How to Better Manage Your Cloud Costs

There are few subject in enterprise IT that are quite as mysterious – and cause the degree of consternation – as the cost of cloud computing. Cloud costs from major providers like AWS, Azure and Google Cloud aren’t fixed, and can vary wildly (and unpredictably) based on usage and the number of cloud-based tools used. Yet companies have little choice but to wade into this budget quagmire: certainly the cloud is now foundational in enterprise IT. Leveraging the cloud is a non-negotiable part of keeping up with the competition.

In this webcast, we discussed:

    • Are the primary benefits of the cloud cost savings? (Short answer: No.)
    • Are there any unique cost advantages or trade-offs to multi-cloud, hybrid cloud, edge, and/or microservices?
    • What are the cost tradeoffs between using cloud computing vs your own infrastructure? What about “cloud repatriation?”
    • What are some concrete steps companies can take to manage their cloud costs?
    • What about the “cloud enables digital” strategy?

To provide insight into controlling cloud costs, I spoke with these leading experts:

Bernard Golden, Executive Technical Advisor, VMware

Joe Weinman, consultant, and author of Cloudonomics

James Maguire, Managing Editor, Datamation – moderator

Download the podcast:

Watch the webcast: 

Concrete Steps to Control Cloud Costs

Golden: Well, the old cliche is, you can only manage what you measure, and so the first thing is measure what your costs are. And there’s a variety of tools or services that you can use that will basically examine your bills, your accounts, and go, you’re spending this much money on X, you’re spending this much money on Y, you’re spending this much on Z.

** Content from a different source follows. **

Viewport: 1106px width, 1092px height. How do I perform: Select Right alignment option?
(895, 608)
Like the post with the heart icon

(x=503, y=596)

And then you can start to think about, okay, Where are the areas I’m spending money on? And what can I do to manage those efficiently? ‘Cause the thing is, you don’t necessarily to spend the least. You want to spend the least to get the most value.

So it’s not necessarily how little can I spend? It’s how little can I spend to get what I want from this cloud thing, which has all these capabilities and characteristics like elasticity and so forth.

A first step is always just look for the stupid stuff. Like you’ve created a lot of volumes, you don’t have them attached to machines, they’re not serving data, but you’re still paying for them. Well, shut them off. Another place that people commonly look at is: you have lots of instances, virtual machines, running that are all running at 2% utilization. Well, that’s a clear case that you’ve bought too big a basket for the amount of goods you’re putting into it. You should be shrinking the size of the instance.

And then you can ultimately go to more sophisticated things, which is: how do I design my application so that it responds well to transient changes in traffic where I need a lot of capacity? But when those transient pieces all fall down and the load goes down, I can shed some of those computing resources and still have the application up and running, but just with less resource devoted to it?

And so those are the kinds of things that need to you look at. So the first thing is measure it. The second thing is to look for the obvious things that you can take that are sort of like don’t require a lot of insight. Then the third is start to examine your bill and your application architecture and so forth to see if you can design for a more efficient use of the resources.

The hybrid multi-cloud fog

Weinman: I think the war is over at heterogeneous architectures, and it’s what I call the “hybrid multi-cloud fog,” which is hybrids of private and public, either for workflow enablement at the SaaS layer or for infrastructure arbitrage and hybrids of cloud and edge. And the fog in between based on where things optimally belong. And so there’s no simple one-size-fits-all solution, I don’t believe, for many clients.

Anything and everything is possible [in cloud]. Those that stay pure cloud native, those that stay in data centers. Zynga’s an example of a company that started in the cloud, then went to its own data centers because they determined that the mix of performance games as well as unit cost differentials made that make sense.

And then, as they started to, unfortunately, decline, they said, “Uh-oh, now we have all this unutilized owned capacity, we should go back to the cloud.” So all options are possible.